EXTRAIT DU DOCUMENT:
══════════

L’accord du 20 février
La signature de cet accord a fait l’objet de concessions de part et d’autre, mais celles du gouvernement grec sont les plus importantes.
- Les concessions faites par le ministre Yanis Varoufakis :
L’existence d’une crise humanitaire en Grèce et de la nécessité d’y répondre n’a pas été reconnue par l’Eurogroupe. L’UE s’est donc refusée à financer l’accès des plus démunis à l’eau, l’énergie ou à la santé. La Grèce devra trouver le moyen d’y faire face, sans augmenter pour autant son déficit budgétaire.
Le communiqué de l’Eurogroupe interdit de revenir unilatéralement sur les mesures imposées par la « Troïka » (augmentation de la TVA, baisse du salaire minimum, privatisations…)
La Grèce n’en a pas terminé avec le mémorandum, même si ce terme a fait, formellement, place à celui d’ « arrangements actuels ». La logique des programmes imposés à la Grèce en 2010 et 2012 est maintenue : l’objectif est d’obliger la Grèce à rembourser sa dette publique et à verser les intérêts dus à ses créanciers, aux dates prévues.
Les objectifs d’« excédents primaires » (excédent budgétaire dégagé avant le paiement des intérêts de la dette publique) sont restés les mêmes pour 2016 : 4,5 % du PIB alors que le gouvernement grec demandait qu’ils soient limités à 1,5 % en 2015 et les années suivantes. Ces objectifs avaient pourtant été fixés au doigt mouillé, en 2012, pour continuer à semer l’illusion que la dette grecque pourrait un jour être remboursée et revenir à 60 % du PIB, comme l’exigent les traités européens. La Grèce et l’Eurogroupe ont des analyses diamétralement opposées de la situation. La Grèce veut diminuer l’austérité, car elle constate que l’austérité étouffe la croissance et que ce déficit de croissance ne permet pas de dégager d’excédents budgétaires suffisants pour diminuer la dette publique. L’Eurogroupe, veut d’abord dégager ces excédents, au prix de coupes dans les dépenses budgétaires, ce qui n’a jamais fait qu’étouffer la croissance, sans permettre de dégager durablement de tels excédents. L’analyse de la réalité grecque, baisse du PIB de 26 % depuis 2009 et augmentation de la dette publique, durant la même période, de 113 % à 176 % du PIB, n’est pas prise en considération par l’Eurogroupe qui continue à s’accrocher à ses dogmes.

══════════

ACTIONS À MENER:
a: D'après l'extrait sur l'accord du 20 février, quel objectif d'excédent primaire est resté fixé pour 2016 ?
b: Extrayez du listing les lignes allant de celle qui contient « This screenshot has height=675, width=1200. » jusqu'à celle qui contient « pyautogui.click(x=675, y=358) », ces deux lignes comprises, et reproduisez-les à l'identique.

══════════

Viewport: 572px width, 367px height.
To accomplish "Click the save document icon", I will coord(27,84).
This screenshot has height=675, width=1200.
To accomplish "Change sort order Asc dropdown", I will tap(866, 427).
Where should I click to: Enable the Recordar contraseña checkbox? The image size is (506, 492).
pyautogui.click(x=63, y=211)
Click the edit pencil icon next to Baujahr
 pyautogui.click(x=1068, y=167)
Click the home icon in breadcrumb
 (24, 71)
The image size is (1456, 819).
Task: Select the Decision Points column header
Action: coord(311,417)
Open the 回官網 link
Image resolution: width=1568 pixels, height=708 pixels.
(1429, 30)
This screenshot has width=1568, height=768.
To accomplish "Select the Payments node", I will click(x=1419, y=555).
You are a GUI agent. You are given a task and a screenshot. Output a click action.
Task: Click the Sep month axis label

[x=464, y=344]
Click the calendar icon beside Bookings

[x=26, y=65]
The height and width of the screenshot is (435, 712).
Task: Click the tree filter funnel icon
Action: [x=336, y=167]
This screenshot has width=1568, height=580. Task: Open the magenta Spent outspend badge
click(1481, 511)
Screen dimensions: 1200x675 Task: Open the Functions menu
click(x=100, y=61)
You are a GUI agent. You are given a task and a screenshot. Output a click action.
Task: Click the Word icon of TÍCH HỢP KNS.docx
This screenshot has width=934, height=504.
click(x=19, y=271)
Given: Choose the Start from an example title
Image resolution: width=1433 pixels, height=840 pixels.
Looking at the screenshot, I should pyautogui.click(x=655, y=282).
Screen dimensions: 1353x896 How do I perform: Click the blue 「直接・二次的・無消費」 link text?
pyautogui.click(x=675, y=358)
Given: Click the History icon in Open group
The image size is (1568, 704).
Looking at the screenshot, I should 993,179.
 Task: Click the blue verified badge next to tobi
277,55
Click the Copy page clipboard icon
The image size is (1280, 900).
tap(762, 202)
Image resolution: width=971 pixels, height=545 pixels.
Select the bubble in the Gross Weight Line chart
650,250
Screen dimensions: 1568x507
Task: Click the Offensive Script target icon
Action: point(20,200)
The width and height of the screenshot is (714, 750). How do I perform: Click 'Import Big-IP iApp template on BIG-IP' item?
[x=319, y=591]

══════════

RÉSULTATS PAR TÂCHE:
a: 4,5 % du PIB.

b:
This screenshot has height=675, width=1200.
To accomplish "Change sort order Asc dropdown", I will tap(866, 427).
Where should I click to: Enable the Recordar contraseña checkbox? The image size is (506, 492).
pyautogui.click(x=63, y=211)
Click the edit pencil icon next to Baujahr
 pyautogui.click(x=1068, y=167)
Click the home icon in breadcrumb
 (24, 71)
The image size is (1456, 819).
Task: Select the Decision Points column header
Action: coord(311,417)
Open the 回官網 link
Image resolution: width=1568 pixels, height=708 pixels.
(1429, 30)
This screenshot has width=1568, height=768.
To accomplish "Select the Payments node", I will click(x=1419, y=555).
You are a GUI agent. You are given a task and a screenshot. Output a click action.
Task: Click the Sep month axis label

[x=464, y=344]
Click the calendar icon beside Bookings

[x=26, y=65]
The height and width of the screenshot is (435, 712).
Task: Click the tree filter funnel icon
Action: [x=336, y=167]
This screenshot has width=1568, height=580. Task: Open the magenta Spent outspend badge
click(1481, 511)
Screen dimensions: 1200x675 Task: Open the Functions menu
click(x=100, y=61)
You are a GUI agent. You are given a task and a screenshot. Output a click action.
Task: Click the Word icon of TÍCH HỢP KNS.docx
This screenshot has width=934, height=504.
click(x=19, y=271)
Given: Choose the Start from an example title
Image resolution: width=1433 pixels, height=840 pixels.
Looking at the screenshot, I should pyautogui.click(x=655, y=282).
Screen dimensions: 1353x896 How do I perform: Click the blue 「直接・二次的・無消費」 link text?
pyautogui.click(x=675, y=358)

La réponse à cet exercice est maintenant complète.